As Professor Dibbs's work was apparently on a shelf in the study, Sophia took the lamp into the further room.
"Now's my time!" thought Peter, as he brought out the cheque from his waistcoat-pocket. "I mayn't get such another chance this evening."
Even if Sophia could lay her hand on the volume at once, he would have had his quarter of an hour and be comfortably back long before she could pass the arch which separated the two rooms; for, as we have seen, this instantaneous action was one of the chief recommendations of the Time Cheques.
So he cashed his cheque, and was at once transported to the secluded passage between the deck-cabins, the identical place where he had first conversed with Miss Davenport. He was on the same steamer-chair too, and she was at his side; the wind carried the faint strains of a set of "Lancers" to them; from all of which circumstances he drew the inference that he was going to be favoured with the sequel to the conversation that had been so incongruously broken in upon by Sophia's question respecting the comparative merits of bottle-jacks in the Tottenham Court Road warehouse. This was so far satisfactory, indicating as it did that he was at last, after so much trying back, to make some real progress.
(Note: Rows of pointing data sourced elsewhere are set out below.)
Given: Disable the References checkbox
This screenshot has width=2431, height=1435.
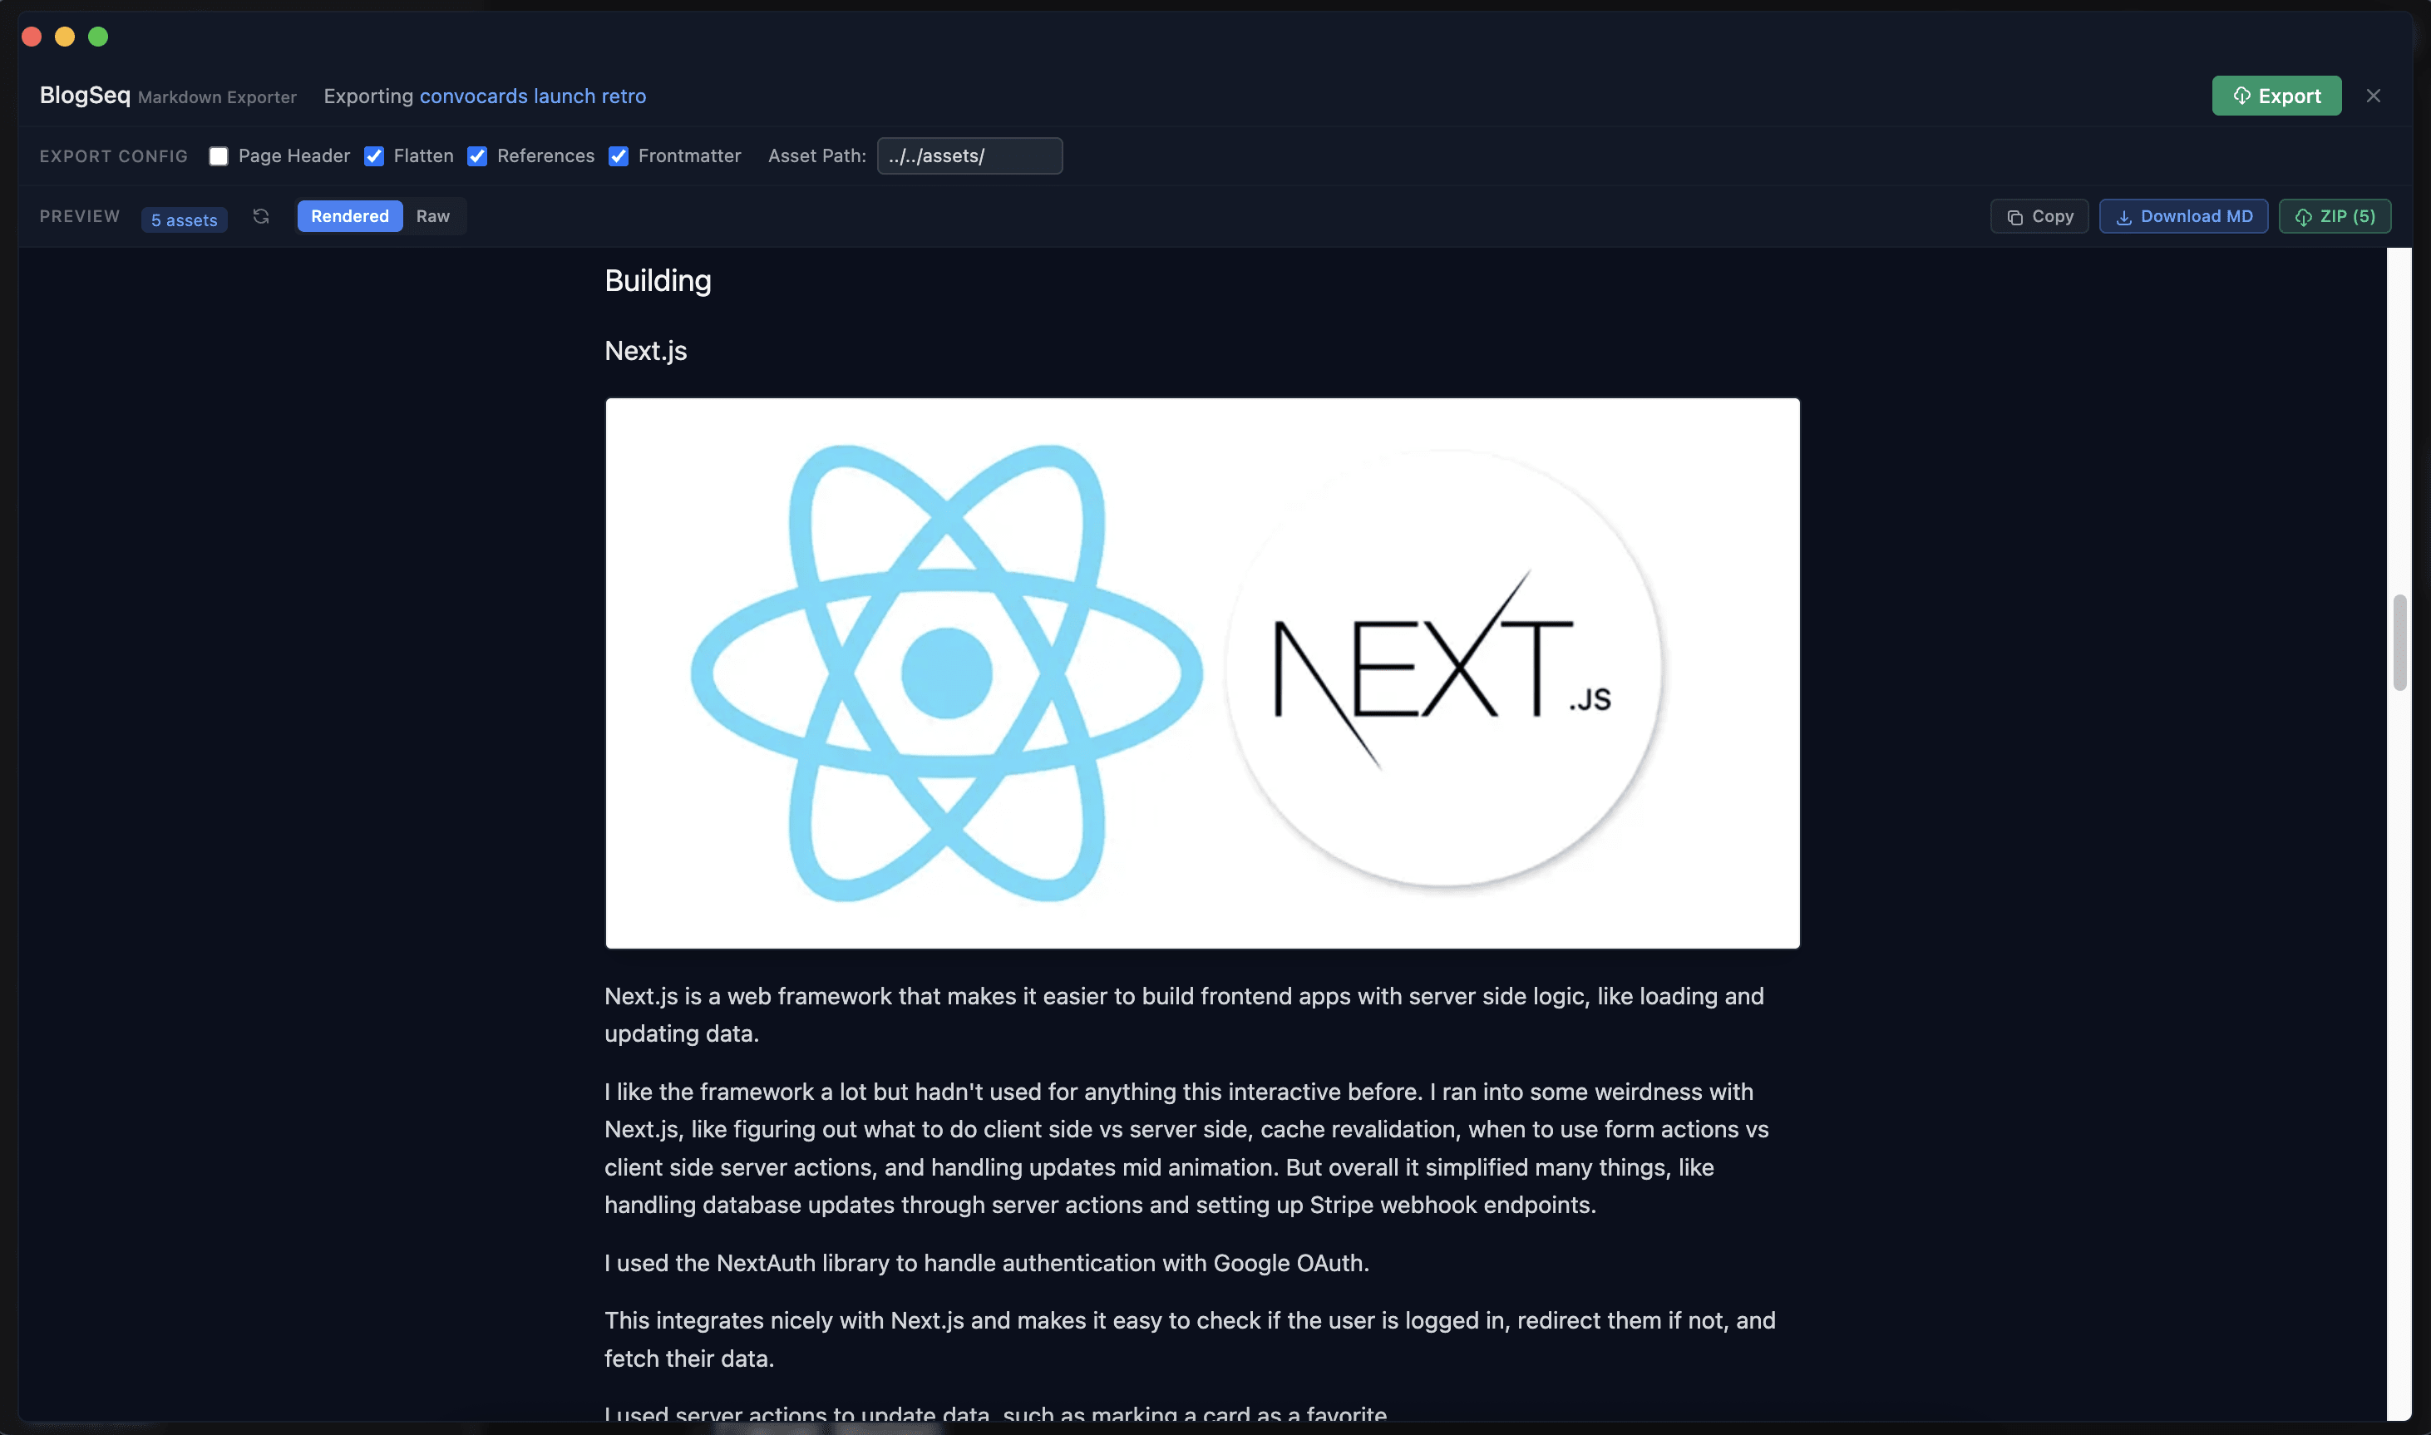Looking at the screenshot, I should click(x=478, y=156).
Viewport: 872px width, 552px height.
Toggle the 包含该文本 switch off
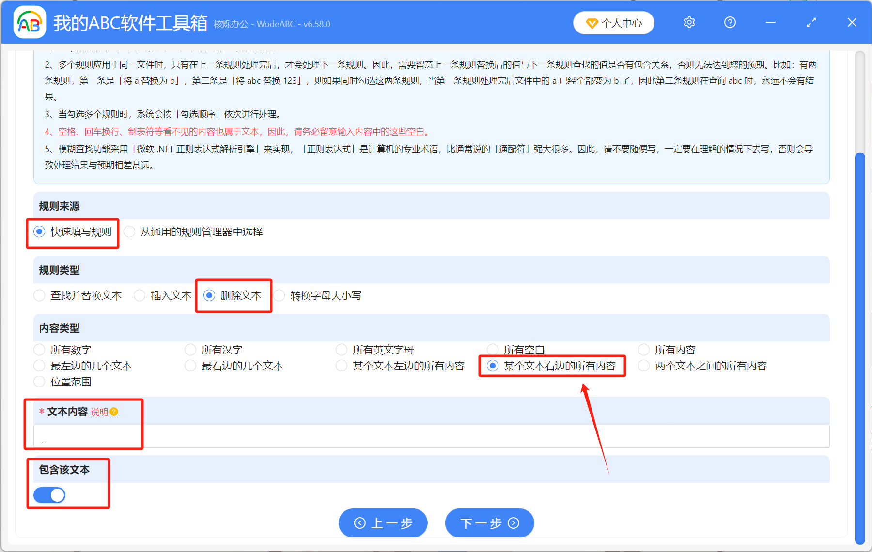pyautogui.click(x=49, y=495)
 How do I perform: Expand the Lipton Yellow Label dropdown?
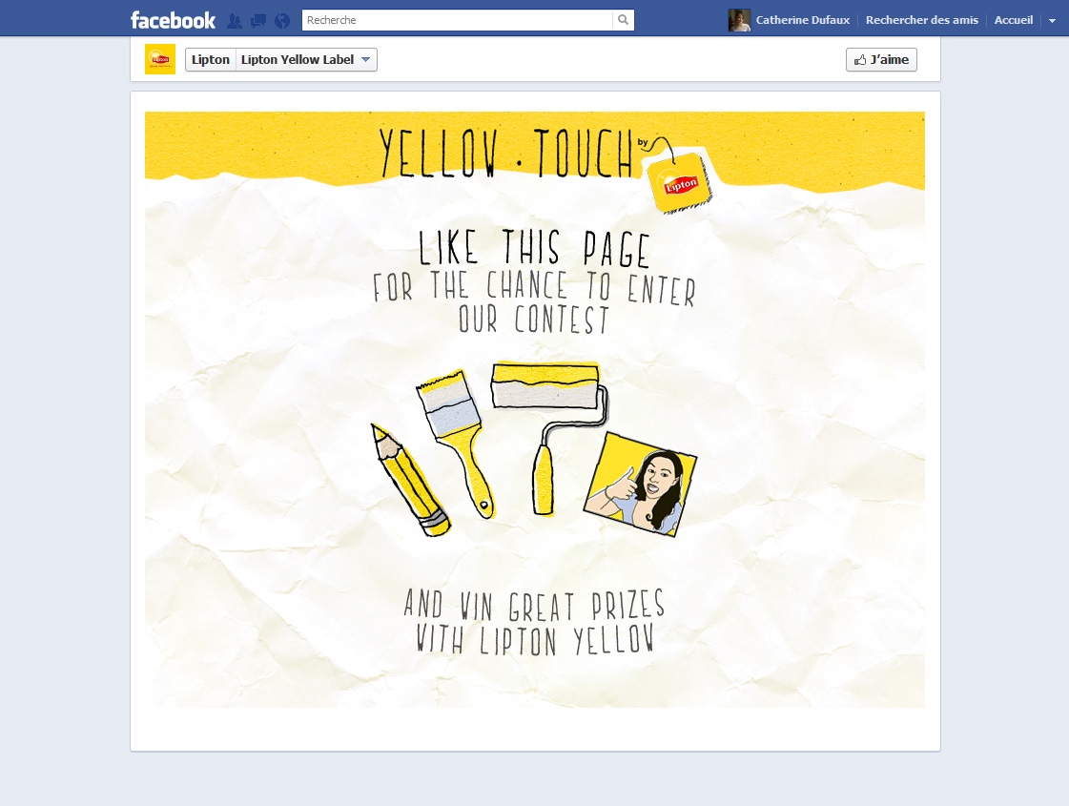pyautogui.click(x=306, y=59)
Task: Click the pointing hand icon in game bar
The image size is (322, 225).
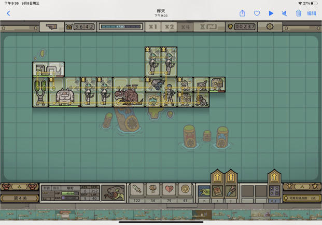Action: pos(51,26)
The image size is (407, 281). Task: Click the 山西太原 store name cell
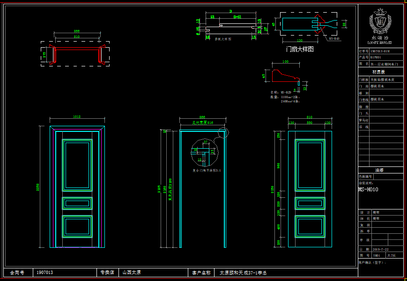tap(132, 272)
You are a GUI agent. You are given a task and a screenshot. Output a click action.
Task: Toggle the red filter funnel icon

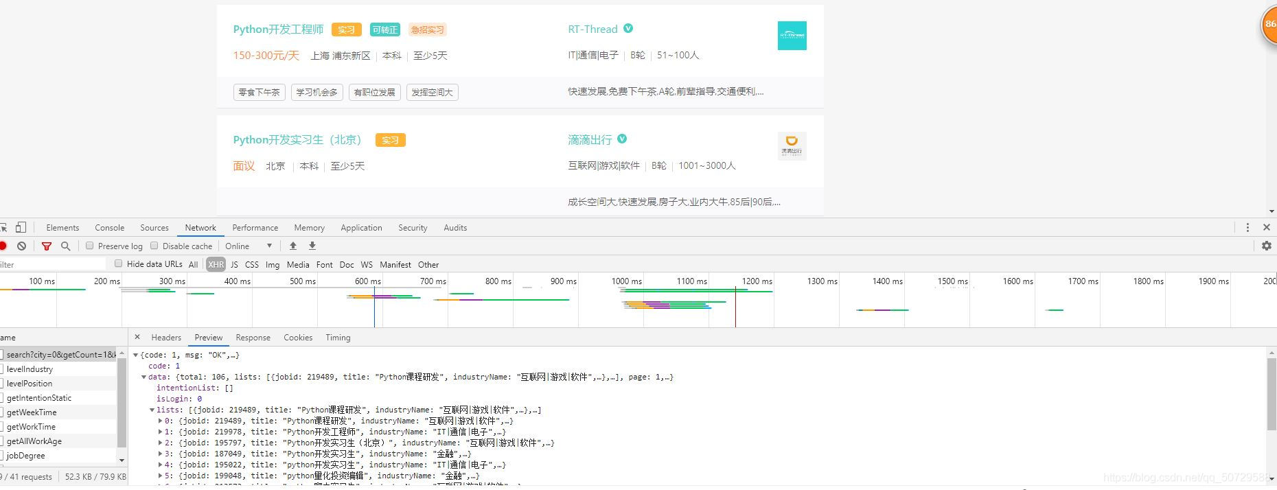tap(47, 246)
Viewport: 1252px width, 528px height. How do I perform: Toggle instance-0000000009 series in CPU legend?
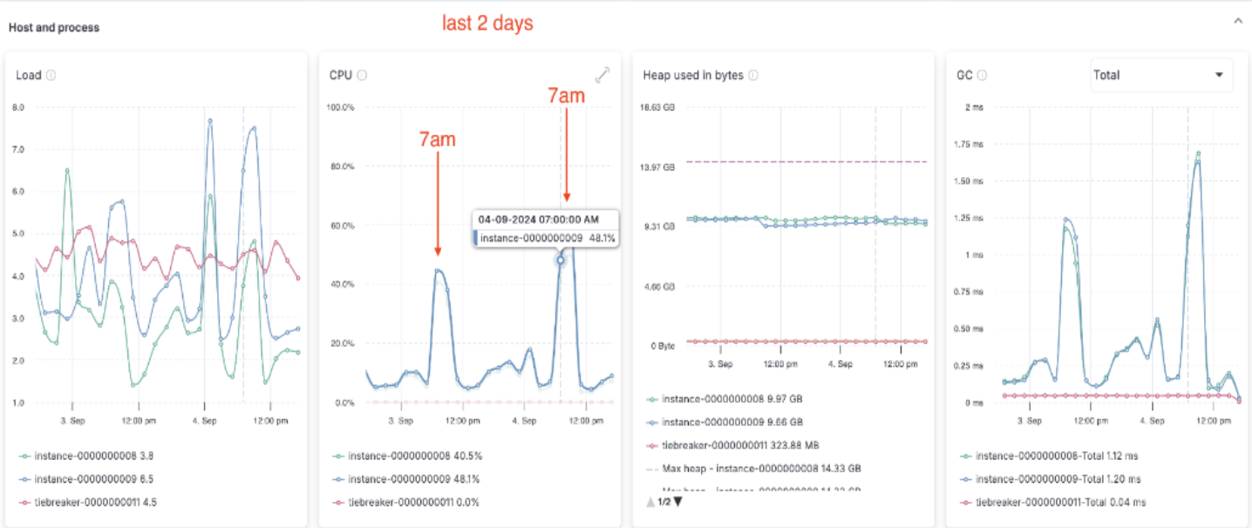[x=405, y=479]
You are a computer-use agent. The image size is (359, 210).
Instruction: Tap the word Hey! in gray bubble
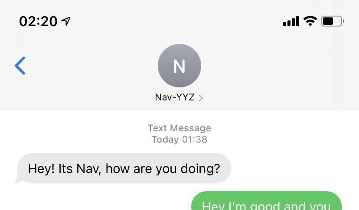click(42, 169)
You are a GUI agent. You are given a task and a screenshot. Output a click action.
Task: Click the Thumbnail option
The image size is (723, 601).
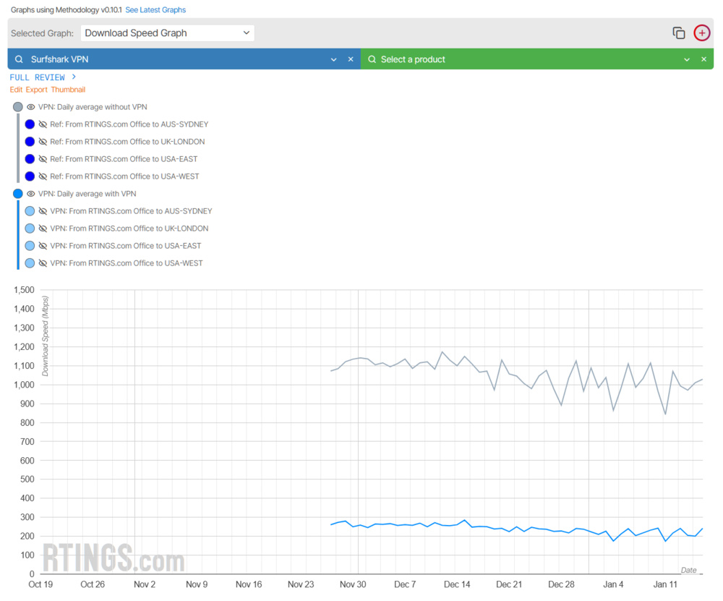click(68, 89)
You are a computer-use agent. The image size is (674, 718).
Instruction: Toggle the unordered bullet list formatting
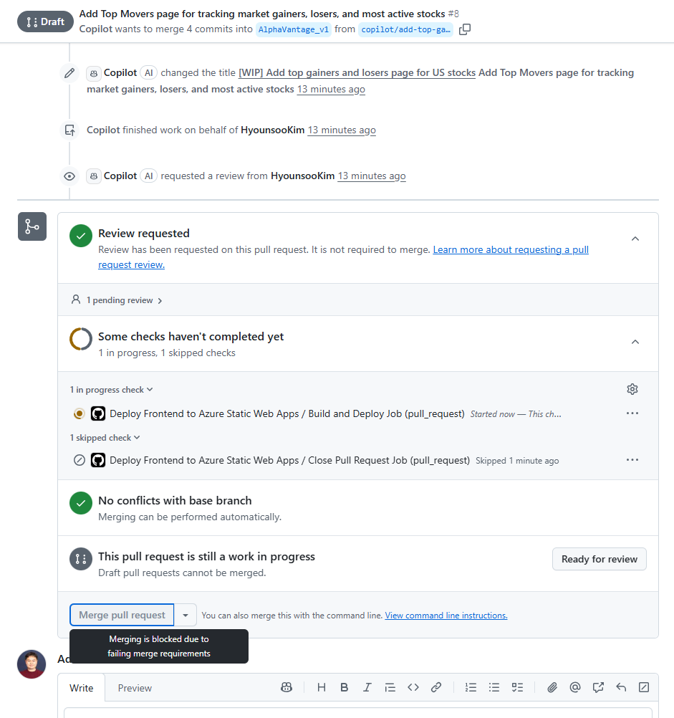tap(494, 687)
"What I want to know first," Miss Davenport was saying, "is, whether you are capable of facing danger for my sake?"
"I thought," he remonstrated mildly, "that I had already given proof of that!"
"The danger you faced then threatened only me. But, supposing you had to meet a danger to yourself, could you be firm and cool? Much will depend on that."
"I—I think," he answered frankly, "that perhaps you had better not count upon me. I have never been a man to court danger: it might find me equal to it if it came,—or it might not."